* [SHORT PROBLEM A]: Can you sum up the escape velocity derivation in two sentences?
* [SHORT PROBLEM B]: Could you pick up the escape velocity derivation after its last sentence and carry it on?

* [SELECTION]:
start

Derive escape velocity from Earth's surface using energy conservation

Question

Using the principle of conservation of energy, derive the expression for escape velocity from the surface of the Earth. Calculate its value for Earth. (Take $g = 9.8\,\text{m/s}^2$ , $R_E = 6400\,\text{km}$ )

(NCERT Class 11, Chapter 8)

Solution — Step by Step

Escape velocity is the minimum speed at which an object must be launched from the surface so that it just escapes to infinity — reaching infinitely far with zero residual velocity.

At the surface (launch): $KE = \frac{1}{2}mv_e^2$ , $PE = -\frac{GMm}{R}$

At infinity (just escapes): $KE = 0$ , $PE = 0$

Conservation of energy:

\frac{1}{2}mv_e^2 - \frac{GMm}{R} = 0 + 0

\frac{1}{2}mv_e^2 = \frac{GMm}{R}

v_e^2 = \frac{2GM}{R}

Using $g = GM/R^2$ , so $GM = gR^2$ :

\boxed{v_e = \sqrt{2gR} = \sqrt{\frac{2GM}{R}}}

v_e = \sqrt{2 \times 9.8 \times 6.4 \times 10^6}

= \sqrt{125.44 \times 10^6} = \sqrt{1.2544 \times 10^8}

\approx 11.2 \times 10^3\,\text{m/s} = \mathbf{11.2\,\text{km/s}}

Why This Works

Energy conservation is the cleanest approach because gravity is a conservative force — only the starting and ending positions matter, not the path taken.

Notice that escape velocity is independent of the mass of the object. A marble and a rocket need the same speed to escape Earth’s gravity. This makes sense: both the kinetic energy ( $\propto m$ ) and gravitational PE ( $\propto m$ ) scale with mass, so $m$ cancels.

end

* [DATASET EXCERPTS]:
start

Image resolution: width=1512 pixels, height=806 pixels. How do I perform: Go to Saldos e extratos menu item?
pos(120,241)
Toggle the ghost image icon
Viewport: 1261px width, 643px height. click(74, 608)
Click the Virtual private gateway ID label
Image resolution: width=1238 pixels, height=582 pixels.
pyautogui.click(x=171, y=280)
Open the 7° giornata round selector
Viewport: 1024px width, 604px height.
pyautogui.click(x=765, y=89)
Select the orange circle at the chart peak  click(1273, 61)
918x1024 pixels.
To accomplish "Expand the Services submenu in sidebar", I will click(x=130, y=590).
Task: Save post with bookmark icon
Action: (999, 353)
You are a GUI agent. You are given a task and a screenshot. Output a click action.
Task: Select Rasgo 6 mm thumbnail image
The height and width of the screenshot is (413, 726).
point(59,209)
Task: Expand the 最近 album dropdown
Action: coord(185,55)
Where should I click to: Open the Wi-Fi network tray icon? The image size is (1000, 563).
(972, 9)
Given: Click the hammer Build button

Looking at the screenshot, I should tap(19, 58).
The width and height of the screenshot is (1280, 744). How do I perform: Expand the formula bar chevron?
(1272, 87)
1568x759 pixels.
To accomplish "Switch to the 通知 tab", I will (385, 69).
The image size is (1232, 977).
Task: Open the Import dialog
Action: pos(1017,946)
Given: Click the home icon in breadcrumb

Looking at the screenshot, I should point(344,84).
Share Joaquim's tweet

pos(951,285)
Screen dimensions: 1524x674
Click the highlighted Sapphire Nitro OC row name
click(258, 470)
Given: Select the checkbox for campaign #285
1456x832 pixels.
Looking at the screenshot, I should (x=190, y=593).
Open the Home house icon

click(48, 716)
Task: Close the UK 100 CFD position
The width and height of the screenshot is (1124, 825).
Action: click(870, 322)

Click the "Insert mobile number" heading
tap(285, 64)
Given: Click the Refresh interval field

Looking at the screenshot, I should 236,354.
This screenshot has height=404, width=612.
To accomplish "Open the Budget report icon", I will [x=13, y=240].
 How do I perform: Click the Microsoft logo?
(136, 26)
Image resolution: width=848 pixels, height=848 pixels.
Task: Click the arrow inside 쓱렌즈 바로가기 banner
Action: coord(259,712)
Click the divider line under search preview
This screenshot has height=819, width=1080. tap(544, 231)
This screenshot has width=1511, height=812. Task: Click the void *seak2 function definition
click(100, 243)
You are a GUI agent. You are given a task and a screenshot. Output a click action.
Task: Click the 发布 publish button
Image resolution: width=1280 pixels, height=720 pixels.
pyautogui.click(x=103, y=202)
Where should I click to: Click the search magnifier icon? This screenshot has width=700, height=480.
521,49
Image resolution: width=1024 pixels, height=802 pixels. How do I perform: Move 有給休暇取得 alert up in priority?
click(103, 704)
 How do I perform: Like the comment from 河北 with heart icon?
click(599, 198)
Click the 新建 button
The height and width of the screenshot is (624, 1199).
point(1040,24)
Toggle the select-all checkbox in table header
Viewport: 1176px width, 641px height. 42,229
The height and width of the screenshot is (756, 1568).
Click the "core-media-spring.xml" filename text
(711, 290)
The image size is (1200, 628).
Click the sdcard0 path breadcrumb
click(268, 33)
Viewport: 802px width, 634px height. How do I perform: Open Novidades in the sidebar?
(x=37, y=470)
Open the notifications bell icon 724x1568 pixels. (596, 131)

end

* [EXERCISE RESULT A]: Equating the total energy at launch, ½mv_e² − GMm/R, to the zero total energy at infinity gives v_e = √(2GM/R) = √(2gR), which comes to about 11.2 km/s for g = 9.8 m/s² and R_E = 6400 km. Energy conservation is the cleanest approach because gravity is a conservative force, and the escape velocity does not depend on the object's mass because both kinetic and gravitational potential energy scale with m, so m cancels.

* [EXERCISE RESULT B]:
Also notice: $v_e = \sqrt{2} \times v_{\text{orbital}}$ . The orbital velocity at the surface would be $v_o = \sqrt{gR}$ , so escape velocity is just $\sqrt{2}$ times that. A satellite in low orbit only needs a 41% speed boost to escape.

Alternative Method — Force integration

W = \int_R^{\infty} \frac{GMm}{r^2}\,dr = \frac{GMm}{R}

Set this equal to $\frac{1}{2}mv_e^2$ : same result. This approach explicitly calculates the work done against gravity, which equals the initial KE needed.

For NEET and CBSE, $v_e = \sqrt{2gR}$ is the form to memorise. For JEE, also know $v_e = \sqrt{2GM/R}$ and the relation $v_e = \sqrt{2} \cdot v_{\text{orbital}}$ . Questions often ask: “What happens to escape velocity if the planet’s mass doubles and radius halves?” Just substitute into the formula.

Common Mistake

Students sometimes set the final KE to some positive value instead of zero. Escape velocity is the minimum launch speed — the object barely escapes. At infinity, it has zero velocity. If you set $v_{\infty} > 0$ , you’re calculating the launch speed for a specific final speed, not the escape velocity. The boundary condition is $v_{\infty} = 0$ and $r_{\infty} = \infty$ .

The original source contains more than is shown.